Qi et al. [17] reported the use of TIPS for BCS in Chinese patients. In this study, TIPS insertion was performed for seven patients who experienced technical failure (n = 3) or clinical failure (n = 4) of percutaneous recanalization. The main indications of TIPS insertions for HV-type BCS were unsuccessful and ineffective percutaneous recanalization.

The cumulative 1-, 3-, and 6-year primary patency rates were 91.1, 77.4, and 74.0 %, respectively. These rates are comparable to previous studies involving percutaneous recanalization for HV-type BCS patients [12, 13]. We further found an excellent cumulative 6-year secondary patency rate of 88.8 %, which supports percutaneous recanalization being well repeatable. We also found that the independent predictor of re-obstruction of HV/AHV was segmental obstruction of the target vein. This risk factor is similar to re-obstruction of IVC in a study involving percutaneous recanalization for IVC-type BCS [2].

The cumulative 1-, 3-, and 6-year survival rates were 97.7, 92.2, and 90.0 %, respectively. Re-obstruction is considered to be the risk factor of death in BCS patients after percutaneous recanalization [5]. BCS patients are in need of regular follow-up after percutaneous recanalization. If the patients experience re-obstruction, re-intervention should be performed in a timely fashion to decrease the mortality.

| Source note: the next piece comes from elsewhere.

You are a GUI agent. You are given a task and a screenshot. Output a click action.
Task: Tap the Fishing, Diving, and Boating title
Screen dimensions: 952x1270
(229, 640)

In this study, we found that percutaneous recanalization was suitable for 95 % (136 of 143) of HV-type BCS patients. A retrospective study involving interventional treatment demonstrated that percutaneous recanalization was only suitable for 51 % (31 of 61) of BCS patients in the West [18]. The main indication of percutaneous recanalization of BCS is membranous or short length obstruction of MHV or AHV [9, 18]. In Asia, most BCS patients have membranous obstruction of the MHV [19]. However, membranous obstruction or short length obstruction of MHV was only identified in 29–41 % of BCS patients in the West [18, 20]. This phenomenon may explain the different applicability rates of percutaneous recanalization for BCS between the present study and studies of BCS patients in the West.

This study has some limitations. First, the biggest limitation is its retrospective nature. Further randomized controlled trials should be performed. Second, there is no control group in this study. However, we aimed to evaluate the long-term outcomes of percutaneous recanalization for HV-type BCS patients. Third, the sample size is not large.

In conclusion, although further randomized controlled trials are needed, our results demonstrated that percutaneous recanalization can provide good long-term patency and survival in HV-type BCS patients.